What parasite protein mediates IRBC sequestration in the placenta?

A family of 200 to 400 kDa antigenically variant proteins called P. falciparum erythrocyte membrane protein 1 (PfEMP1) expressed on the IRBC surface is thought to mediate IRBC adherence to various host receptors (Box 1) [24,20,21]. PfEMP1s are encoded by a repertoire of ~60 var (variant) genes, a group of polymorphic genes present in the P. falciparum genome. The expression of var genes is tightly regulated [3]. In a clonal parasite population, only one PfEMP1 variant is expressed, enabling IRBCs to bind to a specific host receptor [22]. In response, the host produces specific anti-adhesive antibodies, thereby blocking IRBC sequestration and allowing for parasite clearance by the spleen. However, as the parasite clonal population expands, it switches at a rate of 0.03 to 2% to different adherent phenotypes by expressing other PfEMP1s [23]. Since the host lacks inhibitory antibodies against these newly expressed PfEMP1s, parasite phenotypes having different adhesive receptor specificity get selected and multiply. Development of antibodies against these adhesive phenotypes eventually results in broad protective immunity thereby preventing the IRBC sequestration and development of organ related severe pathologies.

Box 1. Structural features of PfEMP1s.

Each PfEMP1 consists of a large extracellular polypeptide and a highly conserved acidic intracellular segment (ATS) that are joined by a short transmembrane segment (TMS) [24,21; Figure I]. The extracellular polypeptide portion consists of multiple Duffy binding-like (DBL) adhesive domains and an N terminal segment (NTS); in addition, several PfEMP1s contain cysteine-rich interdomain region (CIDR) segments and connecting (C2) segments. These DBL domains are homologous to the Duffy-binding domains of the Duffy binding protein of Plasmodium vivax and Plasmodium knowlesi, and of P. falciparum erythrocyte binding antigen-175 (EBA-175) that are involved in erythrocyte invasion [5658]. The domain arrangements in a representative PfEMP1 are shown in Figure I. It has been reported that DBL1α mediates the agglutination of uninfected and infected erythrocytes, CIDRα binds to CD36, and DBLβ plus C2 is involved in ICAM-1 binding [5961]. However, in view of the recent findings that a structural architecture of VAR2CSA involving multiple DBL domains is involved in C4S binding [25,33,34], the notion that individual DBL domains of PfEMP1s mediate IRBC binding to endothelial surface receptors requires further investigation.

VAR2CSA is different significantly from other PfEMP1s in that the three N terminal DBL domains are considerably different in the characteristic amino acid sequence features found in DBL domains of other PfEMP1s.

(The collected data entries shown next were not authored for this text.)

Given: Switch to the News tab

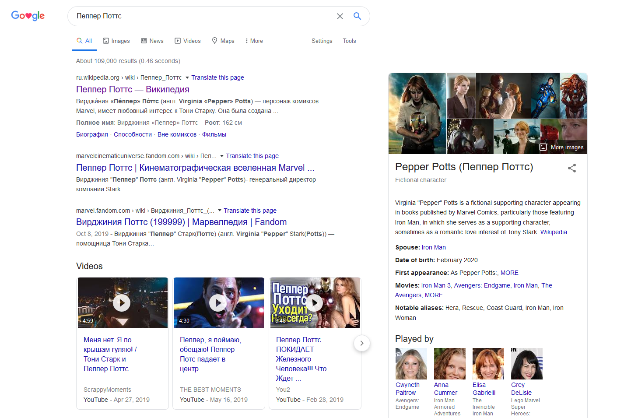Looking at the screenshot, I should pyautogui.click(x=152, y=41).
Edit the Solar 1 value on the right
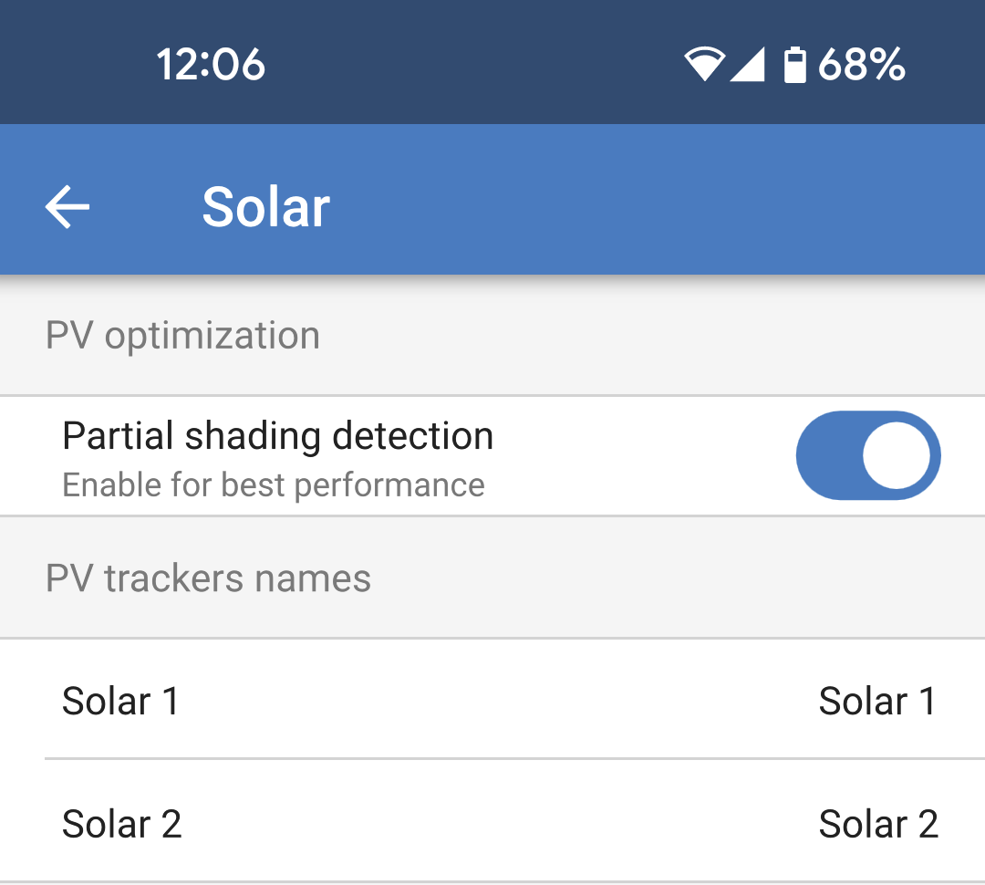985x885 pixels. click(x=877, y=701)
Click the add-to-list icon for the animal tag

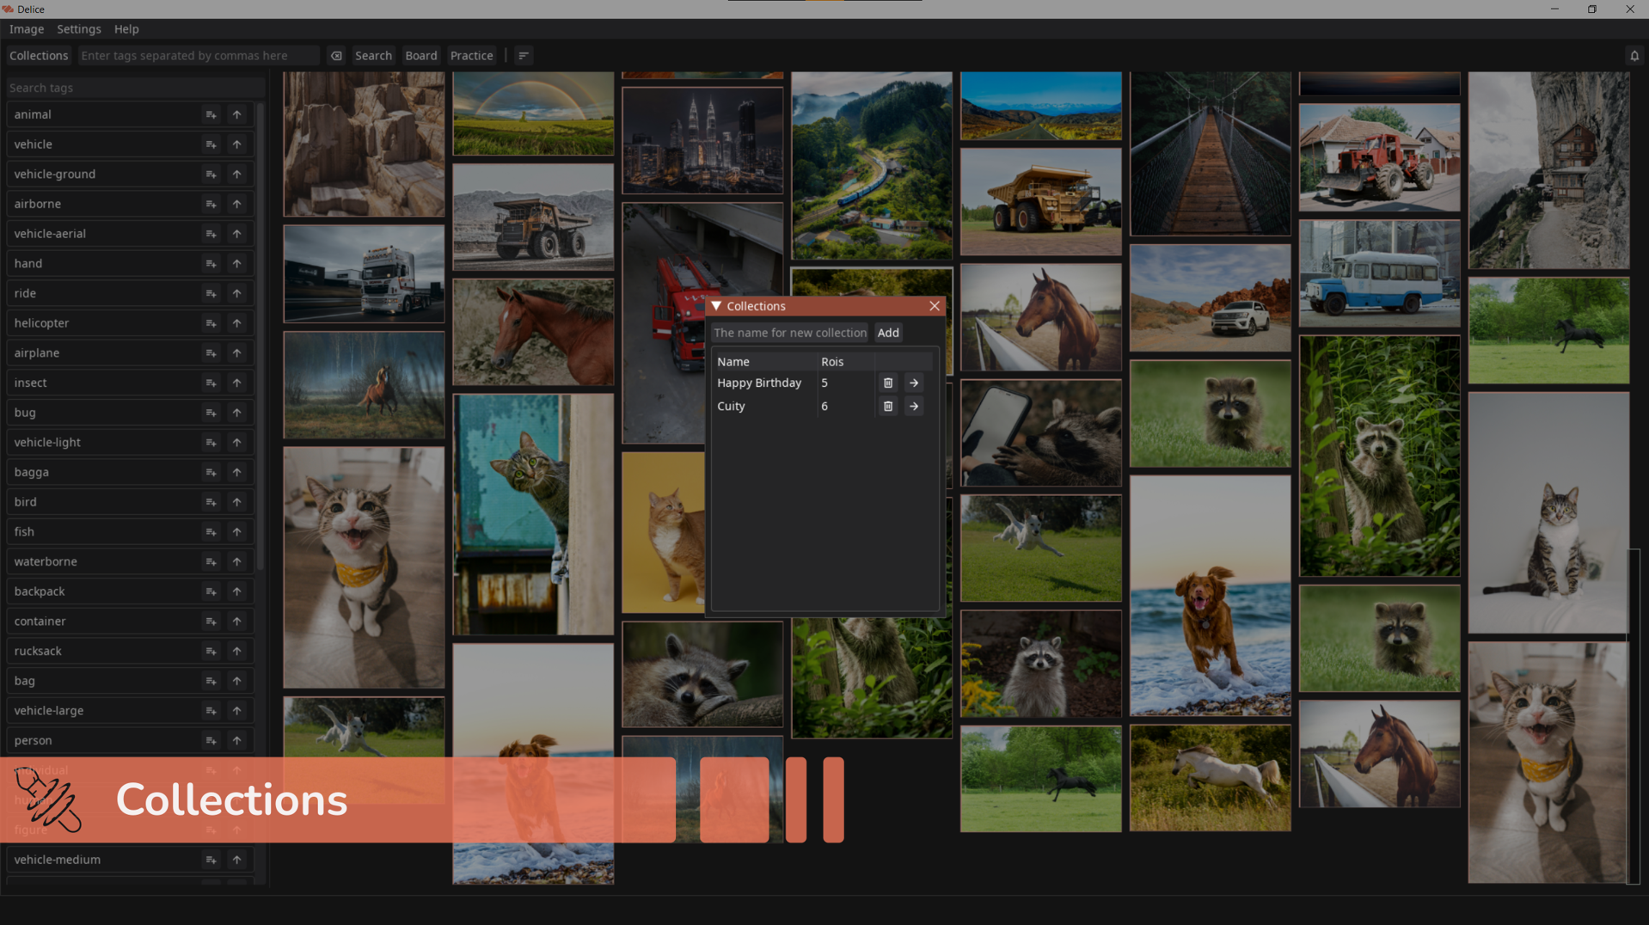click(x=211, y=115)
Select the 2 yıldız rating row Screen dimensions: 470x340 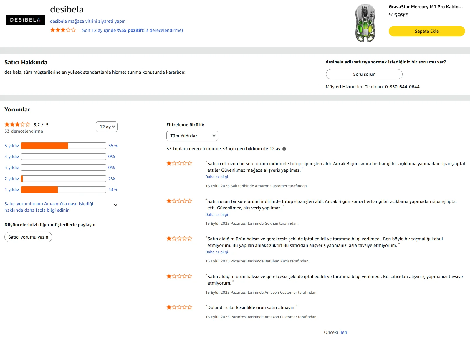pos(12,179)
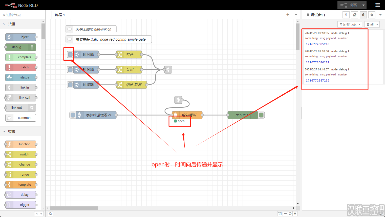Open the sidebar info tab icon
Screen dimensions: 385x217
point(346,15)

Therefore, these DBL domains of VAR2CSA are referred to as DBL1x, DBL2x, and DBL3x. Earlier studies reported that the DBL2x, DBL3x, DBL5ε and DBL6ε domains independently bind C4S [19,62]. However, it is currently thought that a folded architecture in which structural elements from different DBL domains participate to form an extended C4S binding pocket or groove. Crystal structure studies have shown that the DBL3x structure fold is similar to DBL domains of the EBA-175 region II and P. knowlesi α (Pkα) Duffy binding domain [5658]. DBL3x consists of three subdomains, S1, S2 and S3 [52]. Co-crystallization of DBL3x with C4S oligosaccharides and NMR studies showed that S2 and S3 subdomains together provide a positively charged sulfate-binding pocket. The DBL6ε and other DBL domains have no such sulfate-binding pocket [5961], Considering that the full-length extracellular portion of VAR2CSA binds to placental CSPG with high affinity and a relatively extended dodecasaccharide motif of C4S is involved in binding, it is logical that various DBL domains interact with different functional groups of C4S, leading to high affinity binding.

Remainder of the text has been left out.